— start Page text —

Comparison is read-only and does not rerun strategies. n_trades counts closed, realised trade observations, not every fill. A run can have fills but no closed trades yet, in which case win rate is not defined.

The printed comparison formats some columns for reading. Programmatic code gets raw numeric columns from the tibble:

comparison |>
  select(run_id, final_equity, total_return, sharpe_ratio, max_drawdown, n_trades)
#> # ledgr comparison
#> # A tibble: 2 x 6
#>   run_id       final_equity total_return sharpe_ratio max_drawdown n_trades
#>   <chr>               <dbl> <chr>               <dbl> <chr>           <int>
#> 1 trend_qty_5        10042. +0.4%               0.838 -0.5%              12
#> 2 trend_qty_15       10125. +1.3%               0.851 -1.5%              12
#>
#> # i Full identity and telemetry columns remain available on this tibble.
#> # i Inspect one run with ledgr_run_info(snapshot, run_id).

After selecting a run, reopen it and inspect the underlying result tables rather than parsing the printed comparison:

best_run_id <- comparison |>
  arrange(desc(total_return)) |>
  pull(run_id) |>
  first()

best_bt <- ledgr_run_open(snapshot, best_run_id)
tail(ledgr_results(best_bt, what = "equity"), 3)
#> # A tibble: 3 x 6
#>   ts_utc     equity   cash positions_value running_max drawdown
#>   <date>      <dbl>  <dbl>           <dbl>       <dbl>    <dbl>
#> 1 2019-06-26 10125. 10125.               0      10201. -0.00743
#> 2 2019-06-27 10125. 10125.               0      10201. -0.00743
#> 3 2019-06-28 10125. 10125.               0      10201. -0.00743
close(best_bt)

— end Page text —
— start Data lines —

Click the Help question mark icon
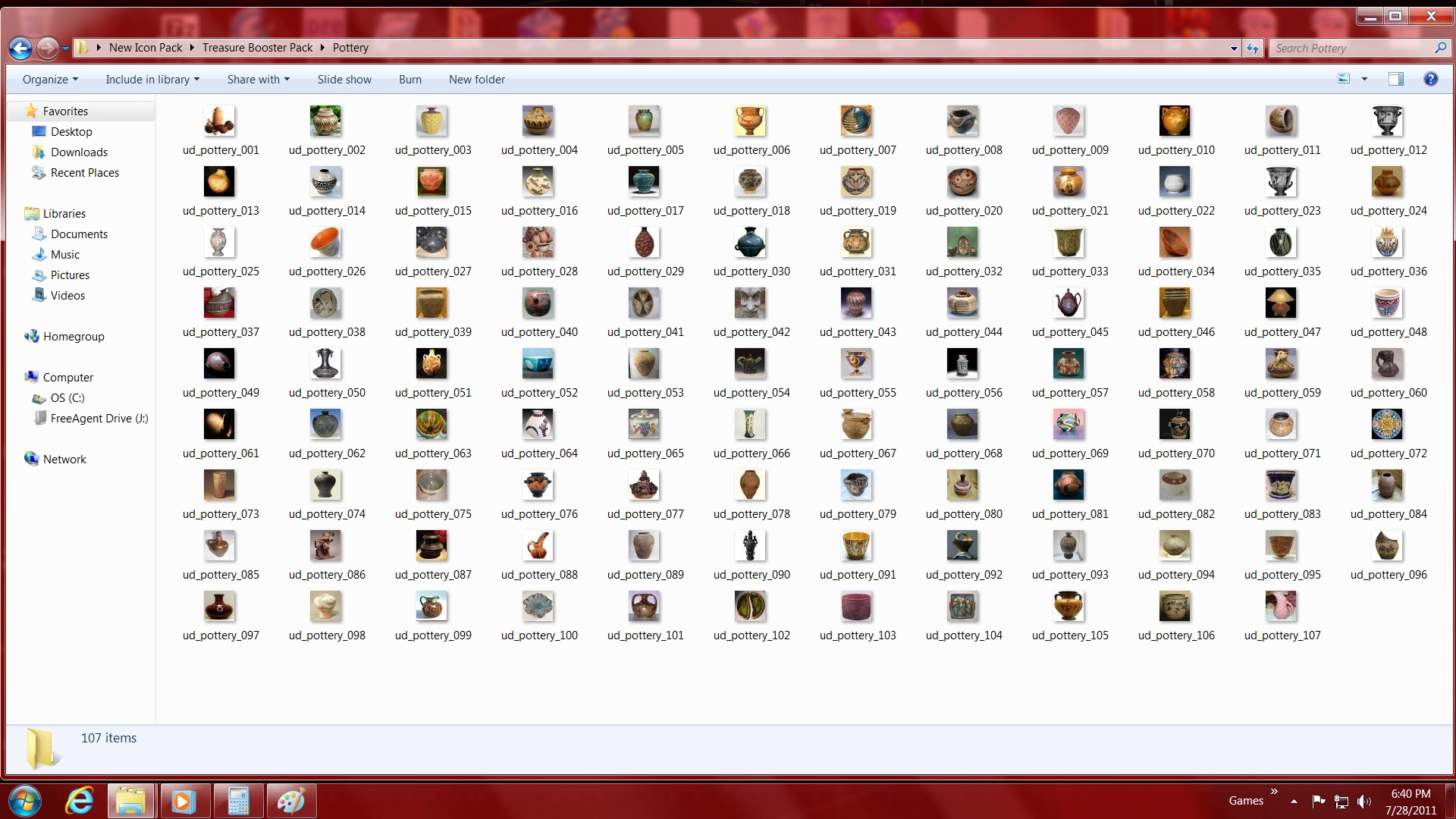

— end Data lines —

• [Work to do]:
(1) List every column name in the equity table that the ledgr excerpt prints after calling tail().
(2) Please set down the part of the ledgr excerpt starting with "best_run_id <- comparison" and going on through "close(best_bt)", copied word for word.
Work from the ledgr excerpt only, not the material.

• [Full solutions]:
(1) ts_utc, equity, cash, positions_value, running_max, drawdown

(2)
best_run_id <- comparison |>
  arrange(desc(total_return)) |>
  pull(run_id) |>
  first()

best_bt <- ledgr_run_open(snapshot, best_run_id)
tail(ledgr_results(best_bt, what = "equity"), 3)
#> # A tibble: 3 x 6
#>   ts_utc     equity   cash positions_value running_max drawdown
#>   <date>      <dbl>  <dbl>           <dbl>       <dbl>    <dbl>
#> 1 2019-06-26 10125. 10125.               0      10201. -0.00743
#> 2 2019-06-27 10125. 10125.               0      10201. -0.00743
#> 3 2019-06-28 10125. 10125.               0      10201. -0.00743
close(best_bt)